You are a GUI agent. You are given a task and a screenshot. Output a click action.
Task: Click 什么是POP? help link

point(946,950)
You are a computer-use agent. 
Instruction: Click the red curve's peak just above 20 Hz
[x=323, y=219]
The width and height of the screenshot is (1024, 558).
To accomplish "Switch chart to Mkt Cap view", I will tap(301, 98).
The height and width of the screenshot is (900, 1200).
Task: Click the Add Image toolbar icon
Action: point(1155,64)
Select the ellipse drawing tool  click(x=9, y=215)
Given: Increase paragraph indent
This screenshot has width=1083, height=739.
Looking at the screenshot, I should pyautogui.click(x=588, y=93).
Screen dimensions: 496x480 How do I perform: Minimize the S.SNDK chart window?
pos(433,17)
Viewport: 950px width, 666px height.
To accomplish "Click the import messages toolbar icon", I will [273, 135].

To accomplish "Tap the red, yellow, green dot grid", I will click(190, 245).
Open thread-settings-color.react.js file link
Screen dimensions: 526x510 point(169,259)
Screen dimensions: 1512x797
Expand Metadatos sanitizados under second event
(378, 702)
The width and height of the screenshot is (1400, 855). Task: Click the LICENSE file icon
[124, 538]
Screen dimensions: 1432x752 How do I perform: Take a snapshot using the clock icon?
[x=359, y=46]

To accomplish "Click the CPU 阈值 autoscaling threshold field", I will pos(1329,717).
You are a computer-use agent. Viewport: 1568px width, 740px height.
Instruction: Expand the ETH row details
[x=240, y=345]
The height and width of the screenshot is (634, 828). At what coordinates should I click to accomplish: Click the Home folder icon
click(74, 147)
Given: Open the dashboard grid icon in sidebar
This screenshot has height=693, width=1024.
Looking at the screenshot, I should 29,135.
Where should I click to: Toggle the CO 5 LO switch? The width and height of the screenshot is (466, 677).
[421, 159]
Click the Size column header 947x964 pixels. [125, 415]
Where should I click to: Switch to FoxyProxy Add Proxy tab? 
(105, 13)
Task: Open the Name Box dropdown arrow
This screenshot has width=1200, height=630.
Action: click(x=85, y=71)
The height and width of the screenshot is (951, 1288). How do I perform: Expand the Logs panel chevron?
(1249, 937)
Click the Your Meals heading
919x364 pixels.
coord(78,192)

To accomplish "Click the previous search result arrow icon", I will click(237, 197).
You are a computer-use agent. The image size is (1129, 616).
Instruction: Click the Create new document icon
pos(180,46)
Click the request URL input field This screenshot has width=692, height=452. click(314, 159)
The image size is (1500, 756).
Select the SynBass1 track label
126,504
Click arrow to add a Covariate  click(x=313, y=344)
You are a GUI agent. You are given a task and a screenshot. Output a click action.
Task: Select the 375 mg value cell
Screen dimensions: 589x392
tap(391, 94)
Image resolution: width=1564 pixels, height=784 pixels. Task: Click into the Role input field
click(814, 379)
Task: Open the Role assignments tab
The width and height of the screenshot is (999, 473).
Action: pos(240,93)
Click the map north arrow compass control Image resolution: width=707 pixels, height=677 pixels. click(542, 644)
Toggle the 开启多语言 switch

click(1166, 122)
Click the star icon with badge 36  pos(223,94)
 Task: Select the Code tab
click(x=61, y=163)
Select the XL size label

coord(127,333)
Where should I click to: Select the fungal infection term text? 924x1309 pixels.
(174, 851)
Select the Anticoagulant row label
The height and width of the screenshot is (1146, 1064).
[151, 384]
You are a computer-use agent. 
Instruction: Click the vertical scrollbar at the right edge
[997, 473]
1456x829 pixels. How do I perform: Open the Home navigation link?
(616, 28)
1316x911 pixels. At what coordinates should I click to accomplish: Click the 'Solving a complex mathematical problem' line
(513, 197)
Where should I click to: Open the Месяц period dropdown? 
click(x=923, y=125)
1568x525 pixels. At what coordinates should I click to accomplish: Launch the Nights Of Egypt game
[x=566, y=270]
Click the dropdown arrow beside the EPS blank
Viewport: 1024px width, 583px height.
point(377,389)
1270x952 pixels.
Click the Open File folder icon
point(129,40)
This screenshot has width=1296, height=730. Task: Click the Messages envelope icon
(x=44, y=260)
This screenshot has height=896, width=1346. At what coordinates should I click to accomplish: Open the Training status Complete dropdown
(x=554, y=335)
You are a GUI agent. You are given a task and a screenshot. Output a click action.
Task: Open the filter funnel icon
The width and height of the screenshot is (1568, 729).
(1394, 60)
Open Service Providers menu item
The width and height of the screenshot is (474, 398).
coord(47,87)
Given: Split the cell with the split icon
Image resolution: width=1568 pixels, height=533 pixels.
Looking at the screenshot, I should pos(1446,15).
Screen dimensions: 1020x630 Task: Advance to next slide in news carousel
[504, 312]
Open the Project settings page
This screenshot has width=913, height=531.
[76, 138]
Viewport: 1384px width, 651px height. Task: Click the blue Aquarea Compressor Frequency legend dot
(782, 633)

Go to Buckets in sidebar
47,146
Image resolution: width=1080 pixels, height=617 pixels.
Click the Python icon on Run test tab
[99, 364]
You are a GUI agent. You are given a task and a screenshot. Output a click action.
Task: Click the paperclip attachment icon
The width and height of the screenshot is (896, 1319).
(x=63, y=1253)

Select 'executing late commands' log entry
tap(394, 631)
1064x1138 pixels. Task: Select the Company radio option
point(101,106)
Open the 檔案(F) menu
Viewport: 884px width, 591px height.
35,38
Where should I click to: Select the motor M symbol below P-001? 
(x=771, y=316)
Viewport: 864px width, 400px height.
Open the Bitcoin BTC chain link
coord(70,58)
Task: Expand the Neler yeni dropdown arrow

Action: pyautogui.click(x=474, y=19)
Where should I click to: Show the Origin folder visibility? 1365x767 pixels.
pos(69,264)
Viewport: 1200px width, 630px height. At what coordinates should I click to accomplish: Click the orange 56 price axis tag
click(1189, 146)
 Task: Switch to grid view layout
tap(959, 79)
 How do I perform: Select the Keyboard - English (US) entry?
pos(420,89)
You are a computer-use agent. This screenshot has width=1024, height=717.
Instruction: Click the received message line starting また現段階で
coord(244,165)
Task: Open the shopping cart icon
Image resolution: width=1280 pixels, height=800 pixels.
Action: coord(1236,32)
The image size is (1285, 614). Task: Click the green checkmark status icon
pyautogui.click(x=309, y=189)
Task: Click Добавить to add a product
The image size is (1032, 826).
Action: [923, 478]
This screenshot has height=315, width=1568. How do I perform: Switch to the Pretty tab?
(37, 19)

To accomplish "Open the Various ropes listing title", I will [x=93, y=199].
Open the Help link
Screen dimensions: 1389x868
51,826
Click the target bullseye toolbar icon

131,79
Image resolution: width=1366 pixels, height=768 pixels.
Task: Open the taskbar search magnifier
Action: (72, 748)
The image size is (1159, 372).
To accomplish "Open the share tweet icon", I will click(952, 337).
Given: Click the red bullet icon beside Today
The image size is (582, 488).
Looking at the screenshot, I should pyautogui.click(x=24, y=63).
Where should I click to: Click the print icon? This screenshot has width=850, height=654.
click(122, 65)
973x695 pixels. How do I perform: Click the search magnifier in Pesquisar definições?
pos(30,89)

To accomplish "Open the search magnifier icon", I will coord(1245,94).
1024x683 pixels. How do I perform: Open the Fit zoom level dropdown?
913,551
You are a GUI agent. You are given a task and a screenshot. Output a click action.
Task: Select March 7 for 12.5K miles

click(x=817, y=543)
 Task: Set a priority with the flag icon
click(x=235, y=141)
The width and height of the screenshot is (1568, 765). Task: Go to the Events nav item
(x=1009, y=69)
* * * * * * * * *
▸ **Problem to solve**: Would you output every line of the listing exactly as given?

▸ **Output below**:
You are a GUI agent. You are given a task and a screenshot. Output a click action.
Task: Click 什么是POP? help link

point(946,950)
You are a computer-use agent. 
Instruction: Click the red curve's peak just above 20 Hz
[x=323, y=219]
The width and height of the screenshot is (1024, 558).
To accomplish "Switch chart to Mkt Cap view", I will tap(301, 98).
The height and width of the screenshot is (900, 1200).
Task: Click the Add Image toolbar icon
Action: point(1155,64)
Select the ellipse drawing tool  click(x=9, y=215)
Given: Increase paragraph indent
This screenshot has width=1083, height=739.
Looking at the screenshot, I should pyautogui.click(x=588, y=93).
Screen dimensions: 496x480 How do I perform: Minimize the S.SNDK chart window?
pos(433,17)
Viewport: 950px width, 666px height.
To accomplish "Click the import messages toolbar icon", I will [273, 135].

To accomplish "Tap the red, yellow, green dot grid", I will click(190, 245).
Open thread-settings-color.react.js file link
Screen dimensions: 526x510 point(169,259)
Screen dimensions: 1512x797
Expand Metadatos sanitizados under second event
(378, 702)
The width and height of the screenshot is (1400, 855). Task: Click the LICENSE file icon
[124, 538]
Screen dimensions: 1432x752 How do I perform: Take a snapshot using the clock icon?
[x=359, y=46]

To accomplish "Click the CPU 阈值 autoscaling threshold field", I will pos(1329,717).
You are a computer-use agent. Viewport: 1568px width, 740px height.
Instruction: Expand the ETH row details
[x=240, y=345]
The height and width of the screenshot is (634, 828). At what coordinates should I click to accomplish: Click the Home folder icon
click(74, 147)
Given: Open the dashboard grid icon in sidebar
This screenshot has height=693, width=1024.
Looking at the screenshot, I should 29,135.
Where should I click to: Toggle the CO 5 LO switch? The width and height of the screenshot is (466, 677).
[421, 159]
Click the Size column header 947x964 pixels. [125, 415]
Where should I click to: Switch to FoxyProxy Add Proxy tab? 
(105, 13)
Task: Open the Name Box dropdown arrow
This screenshot has width=1200, height=630.
Action: click(x=85, y=71)
The height and width of the screenshot is (951, 1288). How do I perform: Expand the Logs panel chevron?
(1249, 937)
Click the Your Meals heading
919x364 pixels.
coord(78,192)

To accomplish "Click the previous search result arrow icon", I will click(237, 197).
You are a computer-use agent. The image size is (1129, 616).
Instruction: Click the Create new document icon
pos(180,46)
Click the request URL input field This screenshot has width=692, height=452. click(314, 159)
The image size is (1500, 756).
Select the SynBass1 track label
126,504
Click arrow to add a Covariate  click(x=313, y=344)
You are a GUI agent. You are given a task and a screenshot. Output a click action.
Task: Select the 375 mg value cell
Screen dimensions: 589x392
tap(391, 94)
Image resolution: width=1564 pixels, height=784 pixels. Task: Click into the Role input field
click(814, 379)
Task: Open the Role assignments tab
The width and height of the screenshot is (999, 473).
Action: pos(240,93)
Click the map north arrow compass control Image resolution: width=707 pixels, height=677 pixels. click(542, 644)
Toggle the 开启多语言 switch

click(1166, 122)
Click the star icon with badge 36  pos(223,94)
 Task: Select the Code tab
click(x=61, y=163)
Select the XL size label

coord(127,333)
Where should I click to: Select the fungal infection term text? 924x1309 pixels.
(174, 851)
Select the Anticoagulant row label
The height and width of the screenshot is (1146, 1064).
[151, 384]
You are a computer-use agent. 
Instruction: Click the vertical scrollbar at the right edge
[997, 473]
1456x829 pixels. How do I perform: Open the Home navigation link?
(616, 28)
1316x911 pixels. At what coordinates should I click to accomplish: Click the 'Solving a complex mathematical problem' line
(513, 197)
Where should I click to: Open the Месяц period dropdown? 
click(x=923, y=125)
1568x525 pixels. At what coordinates should I click to accomplish: Launch the Nights Of Egypt game
[x=566, y=270]
Click the dropdown arrow beside the EPS blank
Viewport: 1024px width, 583px height.
point(377,389)
1270x952 pixels.
Click the Open File folder icon
point(129,40)
This screenshot has width=1296, height=730. Task: Click the Messages envelope icon
(x=44, y=260)
This screenshot has height=896, width=1346. At what coordinates should I click to accomplish: Open the Training status Complete dropdown
(x=554, y=335)
You are a GUI agent. You are given a task and a screenshot. Output a click action.
Task: Open the filter funnel icon
The width and height of the screenshot is (1568, 729).
(1394, 60)
Open Service Providers menu item
The width and height of the screenshot is (474, 398).
coord(47,87)
Given: Split the cell with the split icon
Image resolution: width=1568 pixels, height=533 pixels.
Looking at the screenshot, I should pos(1446,15).
Screen dimensions: 1020x630 Task: Advance to next slide in news carousel
[504, 312]
Open the Project settings page
This screenshot has width=913, height=531.
[76, 138]
Viewport: 1384px width, 651px height. Task: Click the blue Aquarea Compressor Frequency legend dot
(782, 633)

Go to Buckets in sidebar
47,146
Image resolution: width=1080 pixels, height=617 pixels.
Click the Python icon on Run test tab
[99, 364]
You are a GUI agent. You are given a task and a screenshot. Output a click action.
Task: Click the paperclip attachment icon
The width and height of the screenshot is (896, 1319).
(x=63, y=1253)

Select 'executing late commands' log entry
tap(394, 631)
1064x1138 pixels. Task: Select the Company radio option
point(101,106)
Open the 檔案(F) menu
Viewport: 884px width, 591px height.
35,38
Where should I click to: Select the motor M symbol below P-001? 
(x=771, y=316)
Viewport: 864px width, 400px height.
Open the Bitcoin BTC chain link
coord(70,58)
Task: Expand the Neler yeni dropdown arrow

Action: pyautogui.click(x=474, y=19)
Where should I click to: Show the Origin folder visibility? 1365x767 pixels.
pos(69,264)
Viewport: 1200px width, 630px height. At what coordinates should I click to accomplish: Click the orange 56 price axis tag
click(1189, 146)
 Task: Switch to grid view layout
tap(959, 79)
 How do I perform: Select the Keyboard - English (US) entry?
pos(420,89)
You are a computer-use agent. This screenshot has width=1024, height=717.
Instruction: Click the received message line starting また現段階で
coord(244,165)
Task: Open the shopping cart icon
Image resolution: width=1280 pixels, height=800 pixels.
Action: coord(1236,32)
The image size is (1285, 614). Task: Click the green checkmark status icon
pyautogui.click(x=309, y=189)
Task: Click Добавить to add a product
The image size is (1032, 826).
Action: [923, 478]
This screenshot has height=315, width=1568. How do I perform: Switch to the Pretty tab?
(37, 19)

To accomplish "Open the Various ropes listing title", I will [x=93, y=199].
Open the Help link
Screen dimensions: 1389x868
51,826
Click the target bullseye toolbar icon

131,79
Image resolution: width=1366 pixels, height=768 pixels.
Task: Open the taskbar search magnifier
Action: (72, 748)
The image size is (1159, 372).
To accomplish "Open the share tweet icon", I will click(952, 337).
Given: Click the red bullet icon beside Today
The image size is (582, 488).
Looking at the screenshot, I should pyautogui.click(x=24, y=63).
Where should I click to: Click the print icon? This screenshot has width=850, height=654.
click(122, 65)
973x695 pixels. How do I perform: Click the search magnifier in Pesquisar definições?
pos(30,89)

To accomplish "Open the search magnifier icon", I will coord(1245,94).
1024x683 pixels. How do I perform: Open the Fit zoom level dropdown?
913,551
You are a GUI agent. You are given a task and a screenshot. Output a click action.
Task: Select March 7 for 12.5K miles

click(x=817, y=543)
 Task: Set a priority with the flag icon
click(x=235, y=141)
The width and height of the screenshot is (1568, 765). Task: Go to the Events nav item
(x=1009, y=69)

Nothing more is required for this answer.